Being one of the first in my generation to be born in this country is a blessing and a curse. As blessed as I am to live and reap opportunities that may not be available in my parents’ homeland I was brought up essentially as a British woman – I have never been taught Ndebele, my family’s first language so I always felt a bit of an outsider on most occasions (weddings, birthdays or any type of extended family gathering) and cultural values and morals were never ‘beaten’ into me as a child – I just followed the example of my elders but I always questioned why they behaved or where their thought process when it comes to relationships and the act of serving men stemmed from (my feminist self could never handle) which some took as a form of disrespect.

So instead of agreeing-to-disagree, I decided to take the time out to understand my culture and history so I don’t feel like the English girl born into a Zimbabwean family and discovered some really great things about my family roots including these beautiful pictures of people in face paint.

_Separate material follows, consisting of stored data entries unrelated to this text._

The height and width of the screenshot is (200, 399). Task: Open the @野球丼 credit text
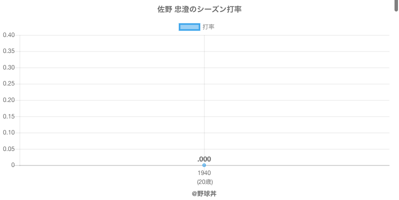[x=204, y=194]
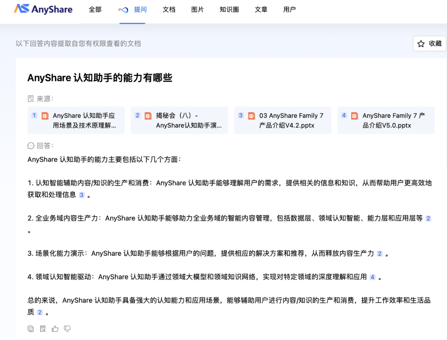
Task: Open 03 AnyShare Family 7 产品介绍V4.2.pptx source
Action: (x=283, y=120)
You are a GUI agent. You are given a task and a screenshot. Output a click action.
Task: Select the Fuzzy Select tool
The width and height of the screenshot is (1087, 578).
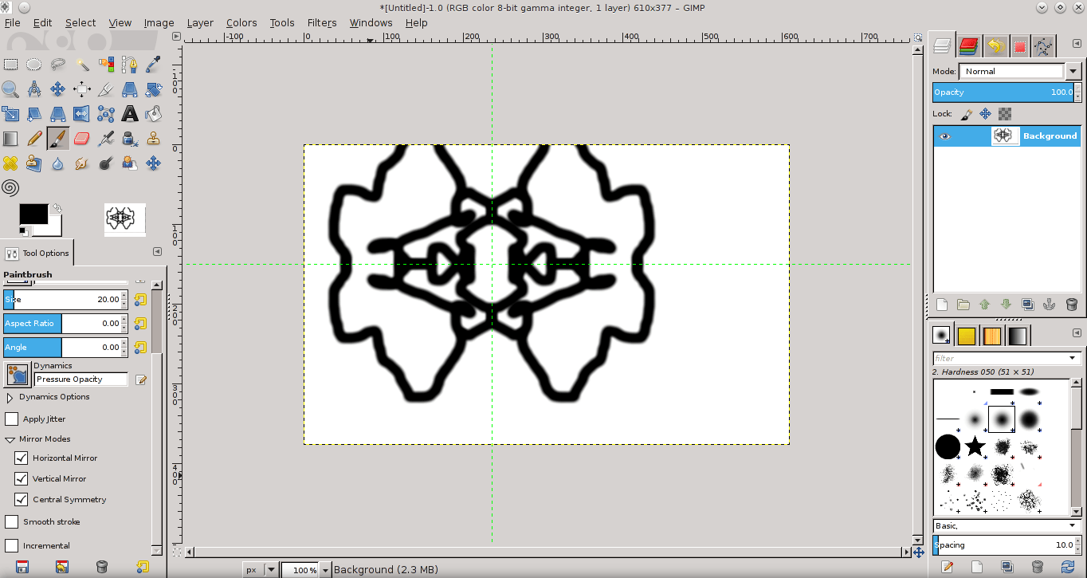82,65
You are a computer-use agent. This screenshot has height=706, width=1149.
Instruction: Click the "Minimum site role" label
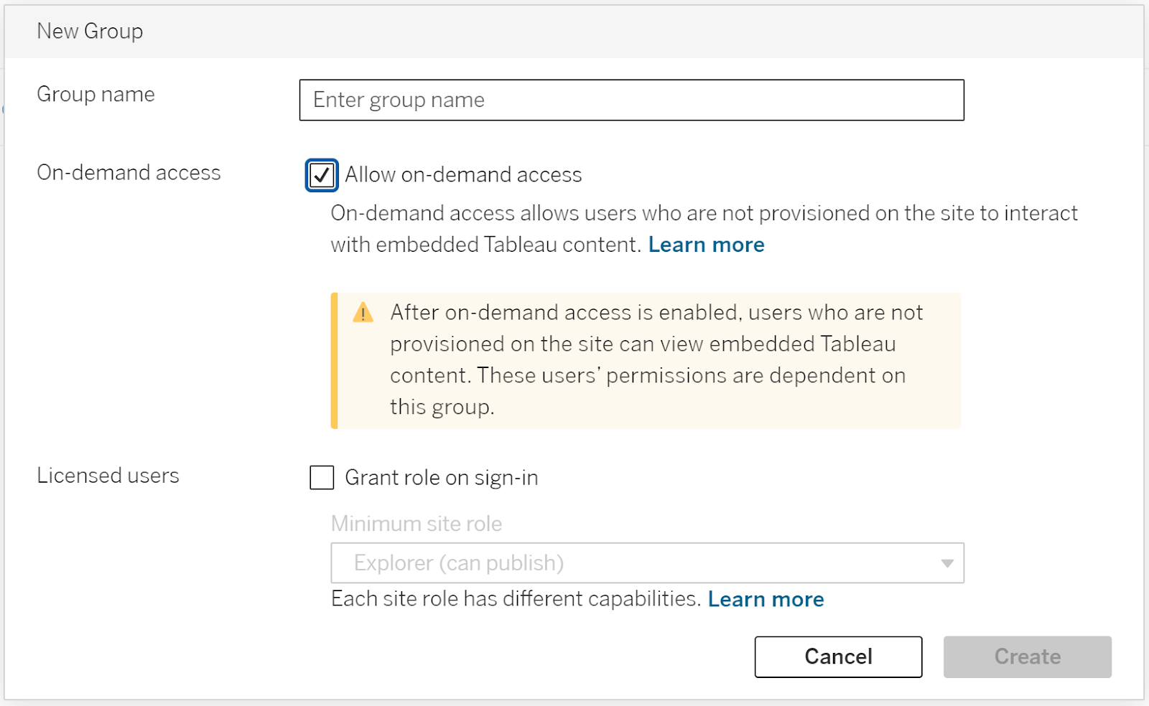[x=417, y=524]
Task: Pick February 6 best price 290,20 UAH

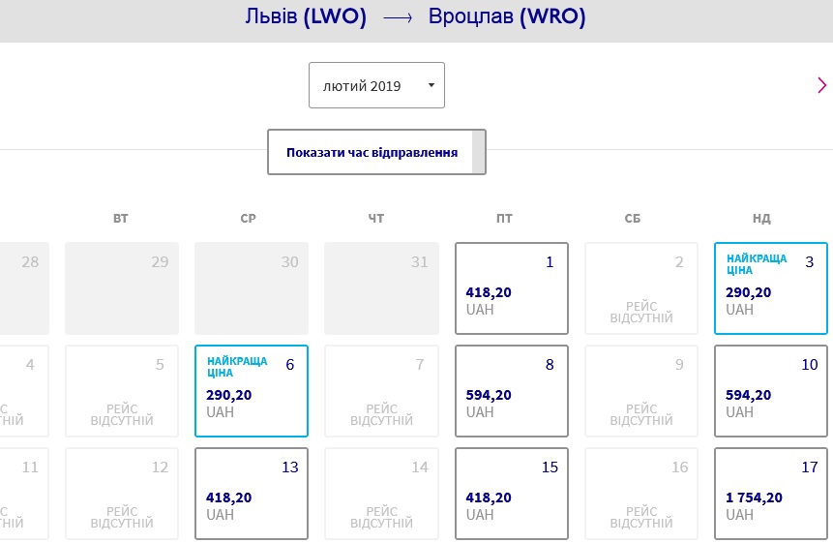Action: point(252,391)
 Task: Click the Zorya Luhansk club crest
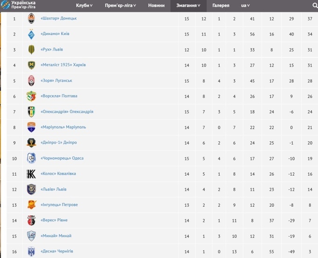click(x=31, y=81)
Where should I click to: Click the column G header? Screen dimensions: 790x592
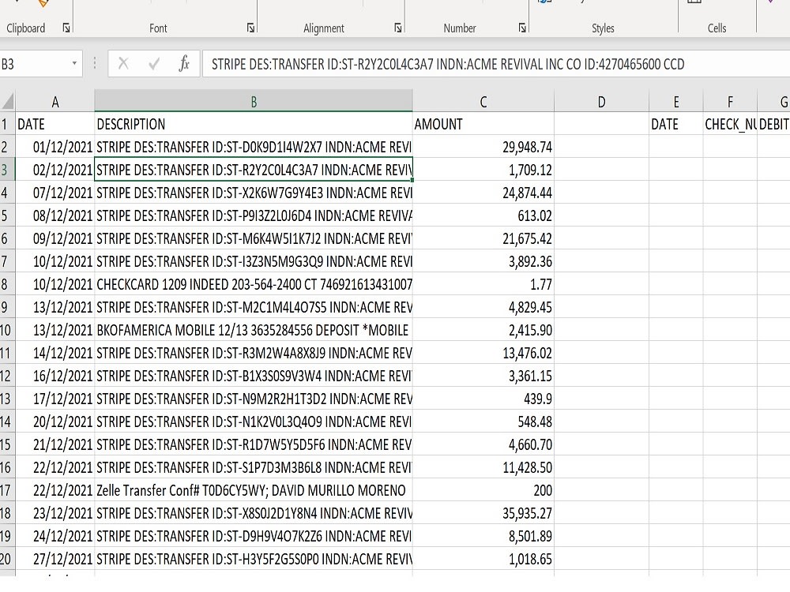(x=784, y=101)
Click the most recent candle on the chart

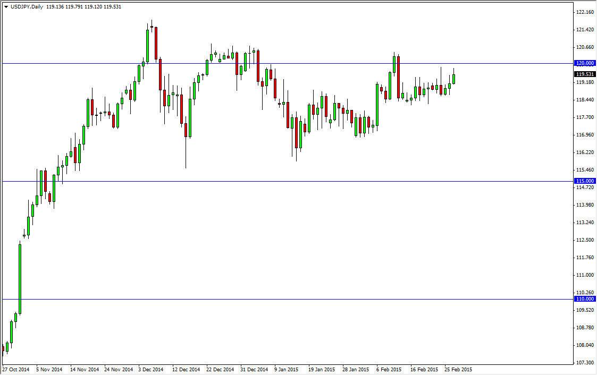[455, 80]
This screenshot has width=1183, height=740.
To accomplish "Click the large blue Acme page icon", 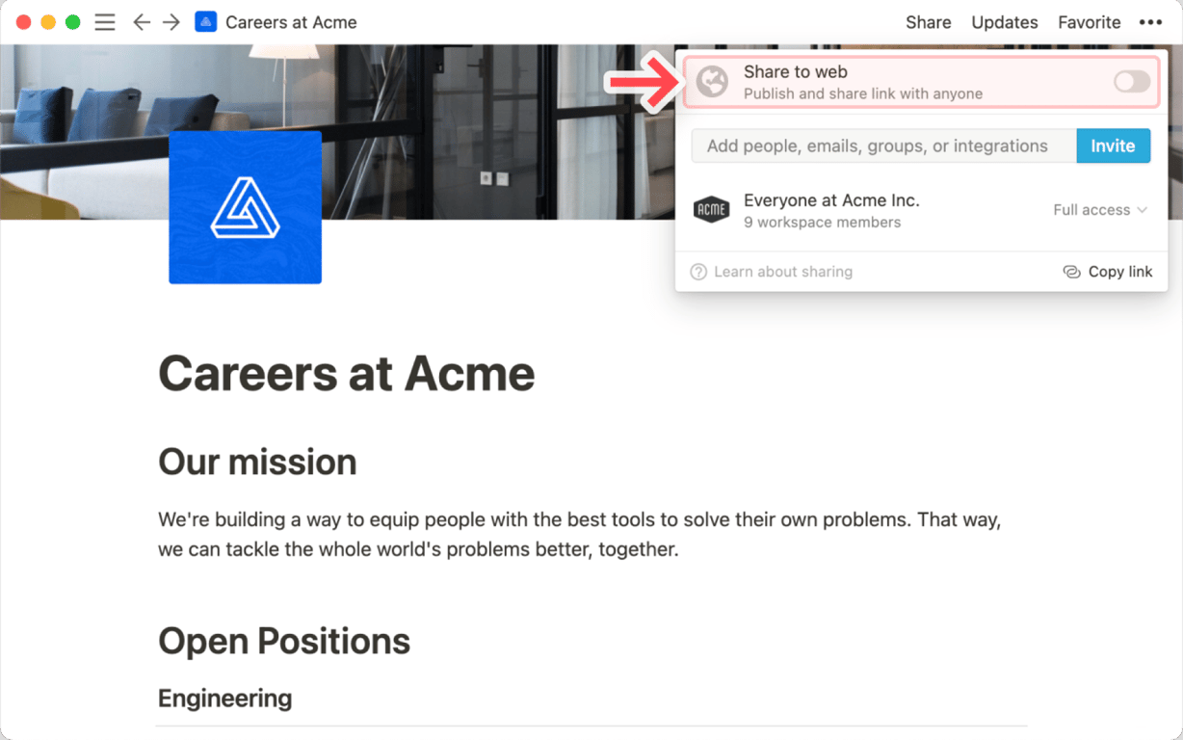I will 245,207.
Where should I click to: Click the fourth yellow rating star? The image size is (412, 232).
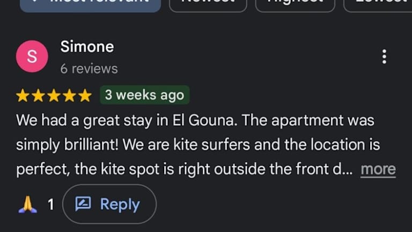[69, 96]
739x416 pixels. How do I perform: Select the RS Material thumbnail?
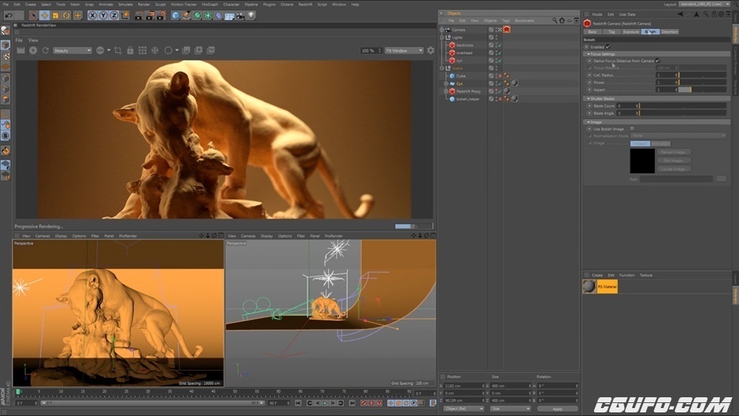[x=590, y=287]
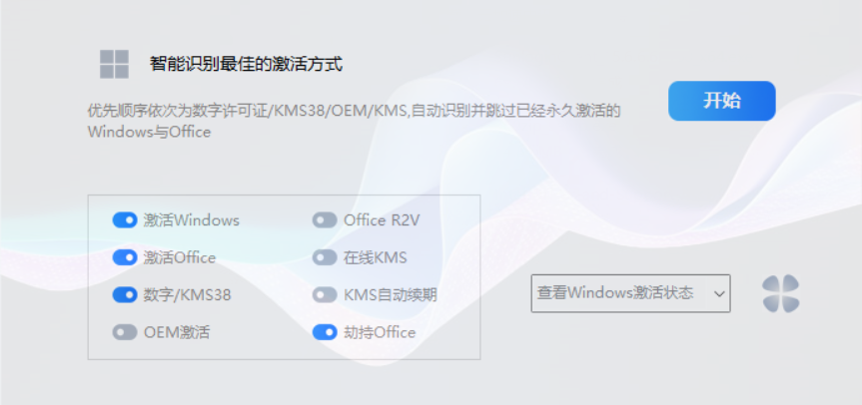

Obviously, many people would recognise it as a Beyoncé inspired look from her album, Lemonade but there are many reasons behind this cultural act which vary between tribes across the continent but I was so amazed by the beauty of this look that I decided to try an inspired look of my own using some cheap face paint and make-up instead of the usual Halloween tradition.

The look took about 20-30 minutes including the hair pin-up and I’m quite impressed if I say so myself. All the products used will be listed below the numerous selfies I took to mark this occasion.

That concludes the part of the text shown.